> TEXT SEGMENT:
◇ ◇ ◇ ◇ ◇

# Crosscut sled



## TwoSkies57 (Feb 23, 2009)

A few weeks back, while cleaning shop, I bumped into my CCS. Well, I hadn't put it away properly and sure enough, when she fell, she fell with a bang or should I say CRACK. Splitting both the front and back brace, or rail or what ever they are called. Anyways, not one to pass up an excuse for a new project. I decided it was time to upgrade and build a top shelf sled. Below are several pics of the work in progress...
I've posted this with the hope of sparking a few ideas out there...

couple notes: 
First, I'd like to give credit where credit is due.. idea inspired by a sled I ran across in the Sawmill forum: Mark Marzluf's "my new sled"
I've already consided a few changes/additiions. not the least of which will be 
extending the zero clearance insert to the left side as well. Since insertion of the insert isnt' going to be a big deal, Might as well include both sides. 
I think I"ll add a laterial t-trac a few inches in front of the front rail so as I will then able to cut multiple small pieces at one time. 
Not pictured is a portion of the front rail to the right of kerf, I'll fabricate a insert that will allow for the cutting of box joints. when done, I should be able to nicely achieve crosscuts, box joints and miter cuts all off of one piece of equipment..Well see how it goes


----------



## BigJimAK (Mar 13, 2009)

This is a very interesting design Bill, and way beyond anything I"d ever considered in a CC sled. I look forward to your ongoing progress, as I continue thinking through your use of the Incra track and fence. Hmm... :->

Thank you for taking the time to photograph your progress!


----------



## TwoSkies57 (Feb 23, 2009)

Jim..

first let me say sorry for the quality of the pics.. a photographer I aint'!!! *L*...

the t track on the bed will serve for miters, (that jig will be included later)...also as '
holddowns track..


----------



## CanuckGal (Nov 26, 2008)

I HAVE to make one of these very soon. I have been looking at several designs and am always interested in someone else's ideas. Thanks for posting, I'll be watching this thread. And BTW that's a VERY nice looking sled!


----------



## BigJimAK (Mar 13, 2009)

Yea.. and the walnut is almost too purdy to cut into!

◇ ◇ ◇ ◇ ◇

> DATASET EXTRACT:
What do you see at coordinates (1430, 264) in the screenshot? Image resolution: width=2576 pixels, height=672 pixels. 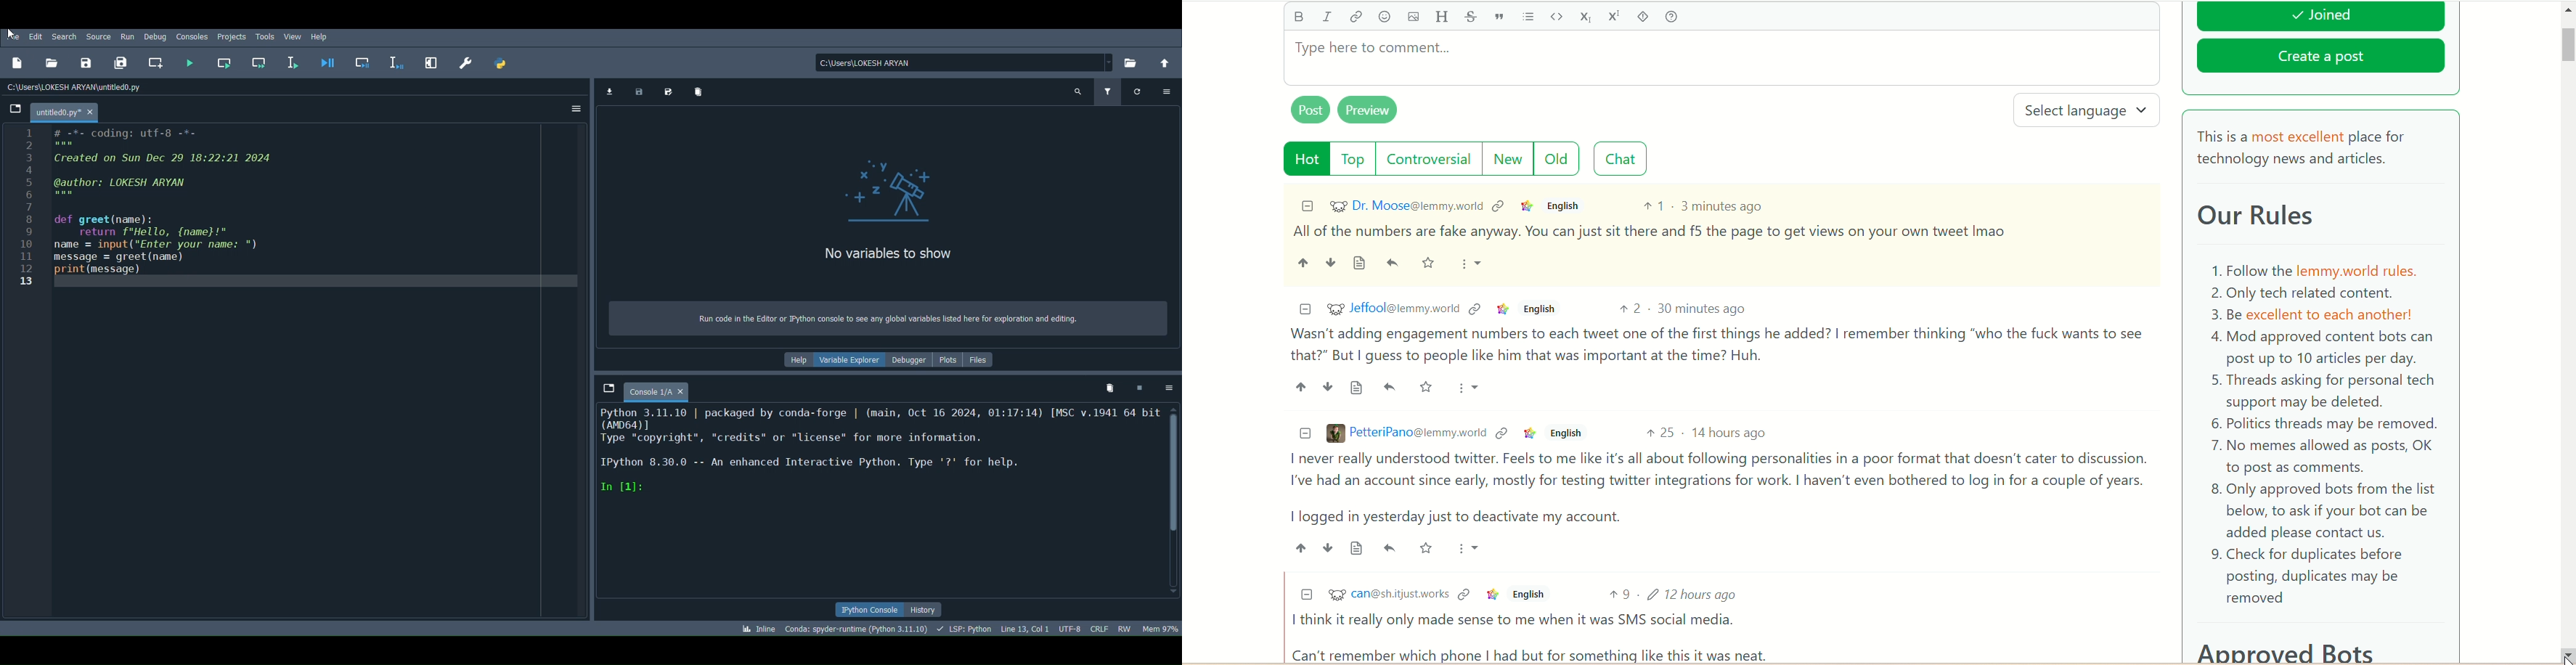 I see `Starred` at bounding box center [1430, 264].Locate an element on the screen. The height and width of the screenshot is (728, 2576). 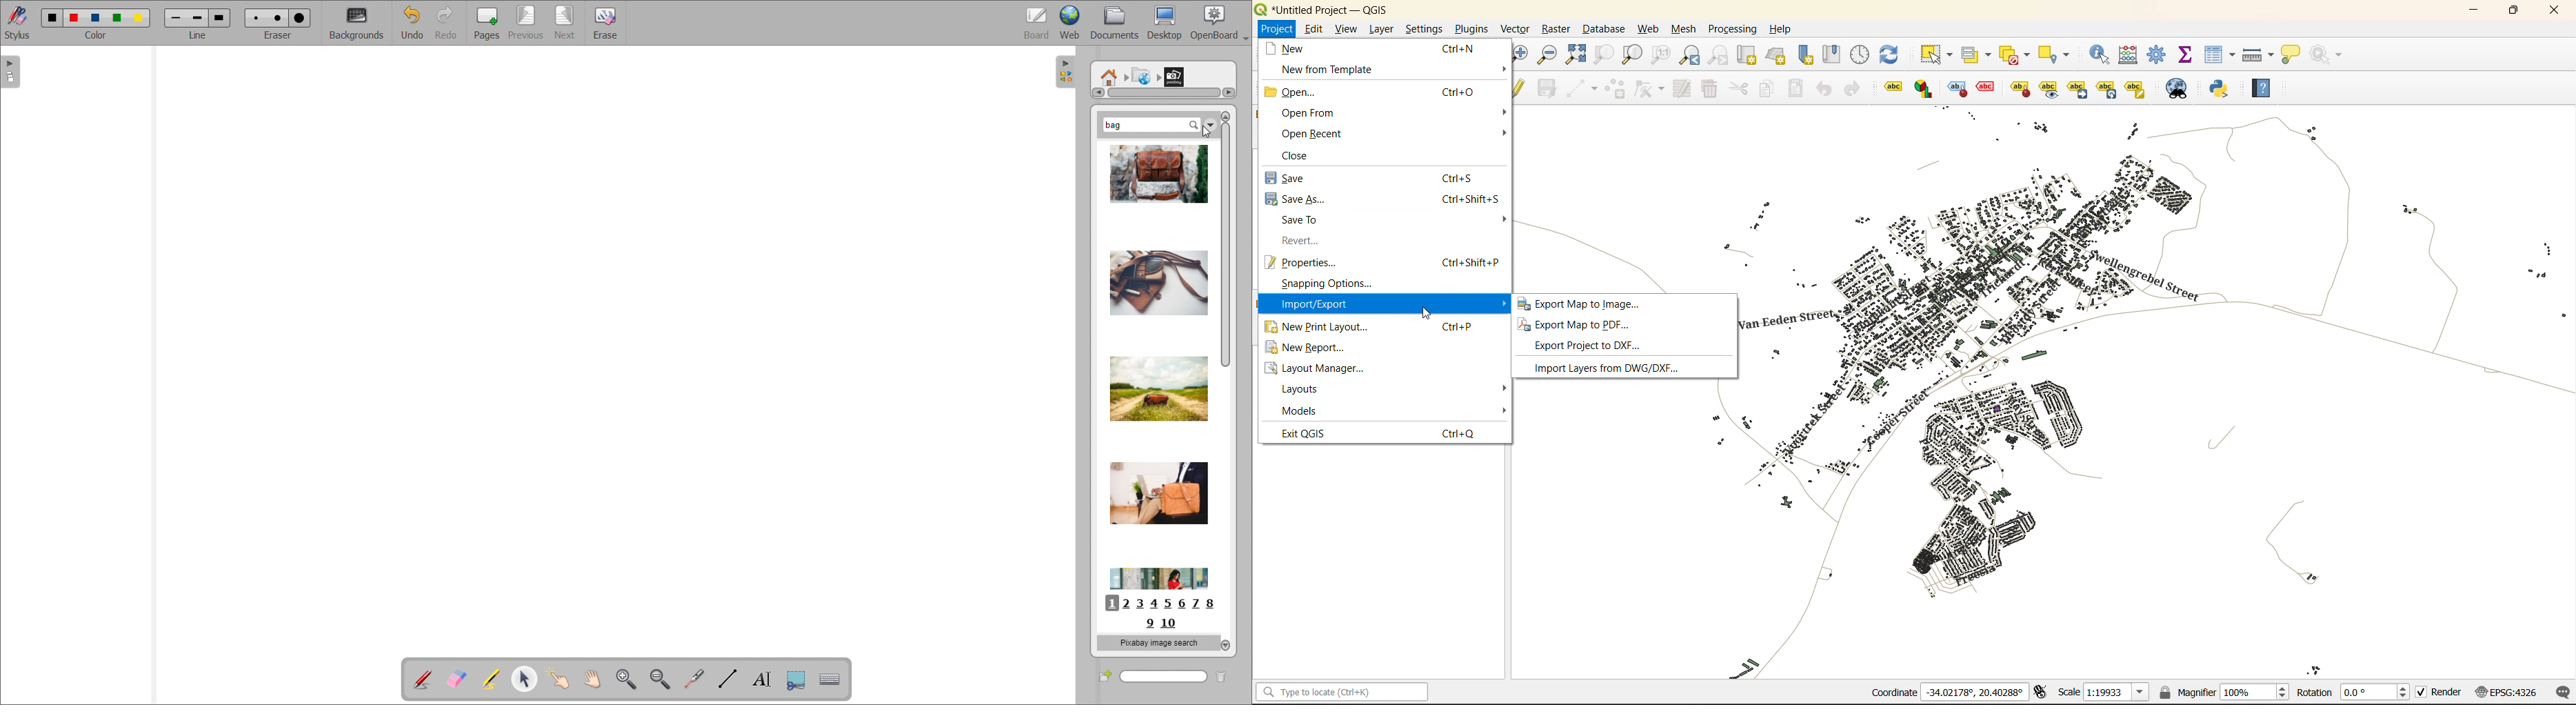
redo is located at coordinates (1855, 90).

◇ ◇ ◇ ◇ ◇

> WHAT YOU SHOULD DO: Please rewrite the part of the crosscut sled thread that begins at the words "I've posted this" and stops after "at one time.", changing "front rail" to "front fence".

> RESPONSE BELOW:
I've posted this with the hope of sparking a few ideas out there...

couple notes: 
First, I'd like to give credit where credit is due.. idea inspired by a sled I ran across in the Sawmill forum: Mark Marzluf's "my new sled"
I've already consided a few changes/additiions. not the least of which will be 
extending the zero clearance insert to the left side as well. Since insertion of the insert isnt' going to be a big deal, Might as well include both sides. 
I think I"ll add a laterial t-trac a few inches in front of the front fence so as I will then able to cut multiple small pieces at one time.